Last June, nearly three months after my younger son was born, I took a nose dive off the career map. I left my job, and I am now on permanent maternity leave.
I have had two careers during my life as a working person--one as a newspaper and wire service reporter, the most recent as a writer in JUF’s Marketing Communications Department. I have been working and supporting myself since I graduated from college and, for the most part, have been able to say that I loved the work I was doing. It was very scary to make a choice that might conceivably end my working life. Like just about everyone who leaves a job to stay at home with children, I say that I will go back to work when they are in school, that this is just a short hiatus, that I’ve worked long enough that I deserve a break, that I am on sabbatical.

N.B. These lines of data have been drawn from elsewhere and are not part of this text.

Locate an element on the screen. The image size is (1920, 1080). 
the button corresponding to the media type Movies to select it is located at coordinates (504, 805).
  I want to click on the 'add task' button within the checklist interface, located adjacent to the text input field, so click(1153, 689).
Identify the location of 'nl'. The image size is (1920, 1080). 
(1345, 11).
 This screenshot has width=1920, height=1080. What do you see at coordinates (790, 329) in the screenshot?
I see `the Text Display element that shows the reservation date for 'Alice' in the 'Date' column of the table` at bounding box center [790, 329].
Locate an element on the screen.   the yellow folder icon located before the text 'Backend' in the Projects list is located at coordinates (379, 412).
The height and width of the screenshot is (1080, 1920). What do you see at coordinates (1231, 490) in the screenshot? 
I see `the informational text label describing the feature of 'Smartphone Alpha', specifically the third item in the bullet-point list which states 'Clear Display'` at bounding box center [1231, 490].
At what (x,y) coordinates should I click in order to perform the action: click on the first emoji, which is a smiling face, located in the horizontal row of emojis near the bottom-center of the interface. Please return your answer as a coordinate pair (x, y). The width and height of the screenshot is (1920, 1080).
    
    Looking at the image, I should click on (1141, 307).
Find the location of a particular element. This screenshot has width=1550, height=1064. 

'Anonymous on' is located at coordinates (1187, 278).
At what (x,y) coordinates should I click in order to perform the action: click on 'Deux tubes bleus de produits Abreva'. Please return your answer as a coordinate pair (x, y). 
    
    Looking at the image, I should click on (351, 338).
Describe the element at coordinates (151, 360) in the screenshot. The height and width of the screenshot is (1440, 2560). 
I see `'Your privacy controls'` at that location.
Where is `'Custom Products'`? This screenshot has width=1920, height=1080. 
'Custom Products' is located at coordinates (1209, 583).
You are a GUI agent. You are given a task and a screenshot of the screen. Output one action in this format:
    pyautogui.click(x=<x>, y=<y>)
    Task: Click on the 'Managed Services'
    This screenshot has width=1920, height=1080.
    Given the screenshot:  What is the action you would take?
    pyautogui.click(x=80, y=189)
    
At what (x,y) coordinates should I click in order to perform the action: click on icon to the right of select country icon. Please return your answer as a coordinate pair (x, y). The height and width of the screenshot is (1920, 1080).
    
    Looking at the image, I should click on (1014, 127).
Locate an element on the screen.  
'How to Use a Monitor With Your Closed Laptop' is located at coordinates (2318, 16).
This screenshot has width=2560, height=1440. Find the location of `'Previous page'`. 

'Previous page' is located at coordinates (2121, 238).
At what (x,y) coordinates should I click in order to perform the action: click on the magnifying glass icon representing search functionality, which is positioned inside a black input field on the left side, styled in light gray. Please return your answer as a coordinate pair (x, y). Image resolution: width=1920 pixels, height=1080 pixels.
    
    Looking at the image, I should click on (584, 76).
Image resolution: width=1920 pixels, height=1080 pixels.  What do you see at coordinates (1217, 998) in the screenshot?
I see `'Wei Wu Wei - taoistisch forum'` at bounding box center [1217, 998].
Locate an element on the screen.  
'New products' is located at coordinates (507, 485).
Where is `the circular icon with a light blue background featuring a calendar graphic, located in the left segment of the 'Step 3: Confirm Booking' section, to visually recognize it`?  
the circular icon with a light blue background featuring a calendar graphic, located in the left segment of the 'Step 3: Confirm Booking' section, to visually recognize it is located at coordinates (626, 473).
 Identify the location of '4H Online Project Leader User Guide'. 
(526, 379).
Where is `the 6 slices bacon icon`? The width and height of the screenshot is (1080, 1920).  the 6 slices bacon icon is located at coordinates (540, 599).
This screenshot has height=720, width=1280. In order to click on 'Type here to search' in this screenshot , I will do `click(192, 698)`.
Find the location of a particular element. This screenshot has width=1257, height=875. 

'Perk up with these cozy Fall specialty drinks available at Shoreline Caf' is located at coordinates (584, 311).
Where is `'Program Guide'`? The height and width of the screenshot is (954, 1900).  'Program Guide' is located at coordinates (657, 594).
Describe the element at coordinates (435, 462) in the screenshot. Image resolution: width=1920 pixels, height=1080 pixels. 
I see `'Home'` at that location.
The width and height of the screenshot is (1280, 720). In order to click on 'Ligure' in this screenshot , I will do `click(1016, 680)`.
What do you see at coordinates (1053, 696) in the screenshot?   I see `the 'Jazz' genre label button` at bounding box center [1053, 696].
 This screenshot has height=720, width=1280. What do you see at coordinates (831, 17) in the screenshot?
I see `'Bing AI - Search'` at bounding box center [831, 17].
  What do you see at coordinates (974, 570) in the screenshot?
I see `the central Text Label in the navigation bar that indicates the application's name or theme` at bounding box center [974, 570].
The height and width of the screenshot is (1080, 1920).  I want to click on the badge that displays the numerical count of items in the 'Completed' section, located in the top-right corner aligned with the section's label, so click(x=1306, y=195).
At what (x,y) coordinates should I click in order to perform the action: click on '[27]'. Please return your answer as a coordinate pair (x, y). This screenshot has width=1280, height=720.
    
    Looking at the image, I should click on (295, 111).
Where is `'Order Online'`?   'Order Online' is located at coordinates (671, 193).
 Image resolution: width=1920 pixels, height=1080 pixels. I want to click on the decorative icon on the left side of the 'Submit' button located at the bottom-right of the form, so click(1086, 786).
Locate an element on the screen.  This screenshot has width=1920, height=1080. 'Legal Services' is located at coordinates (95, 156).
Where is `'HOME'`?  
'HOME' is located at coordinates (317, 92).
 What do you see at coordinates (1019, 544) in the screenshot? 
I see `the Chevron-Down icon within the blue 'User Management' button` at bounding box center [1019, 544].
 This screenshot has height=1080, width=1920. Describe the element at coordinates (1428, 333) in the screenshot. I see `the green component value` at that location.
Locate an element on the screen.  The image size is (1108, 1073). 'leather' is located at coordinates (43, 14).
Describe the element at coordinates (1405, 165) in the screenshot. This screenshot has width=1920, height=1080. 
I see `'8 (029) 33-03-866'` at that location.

The reality is the longer I stay home, the bigger the gap on my resume, the harder it will be to find a job, the less tolerance I will have for commuting and office issues like who left the coffee pot empty. When (if) I do revamp my resume, it will for a position several rungs lower on the career ladder.
And I don’t care.
I have two very hard won children (exactly how hard is the subject for another blog), and I want to enjoy them. I look at my 3-year-old’s lanky little boy body, and I want to stay home with my two sons until they’re too big to fit in my lap (or too old to want to). They’re small for such a short amount of time.
I never thought I would do this, leave work and be supported by my husband (also a subject for another day). I always figured that when/if I had kids I would continue working. My life would be in perfect equilibrium, balancing the social usefulness, intellectual stimulation and economic renumeration of a job with the “joys” of motherhood, Ha!
There is no such thing as balance, although women like to talk too much about achieving it. After working all day, I was too exhausted and there was not much left for my husband or the kids, much less the house (I’m a terrible housekeeper; when my son asked me the other day what “dust” is, I was able to show him plenty of real-life examples). After dealing with my kids, there wasn’t much left over for work. And there never seemed to be any time for me.
And I can talk about logistics like time and dirt but the other truth is that I like the idea of making a home for my family. I like having time to tend a garden. I like to hang around with my 3-year-old, who is pretty good company, and kiss the baby’s fat little neck and tickle his toes. I feel fortunate to have the choice to stay home and do these things.
But I admit, I was a little worried that I might start to lose my mind—not in that 1950s housewife way but in the I haven’t talked to an adult all day way. Here I am, five months into my permanent maternity leave, and I’m not brain dead, at least I don’t think so. I am not bored, although I’m sure to a lot of people my life seems pretty monotonous and to some, A Fate Worse Than Death!
I am not a mommy zombie, a career girl or the superwoman we’re all told it’s possible to be, but I am happy with my full-time position as mom.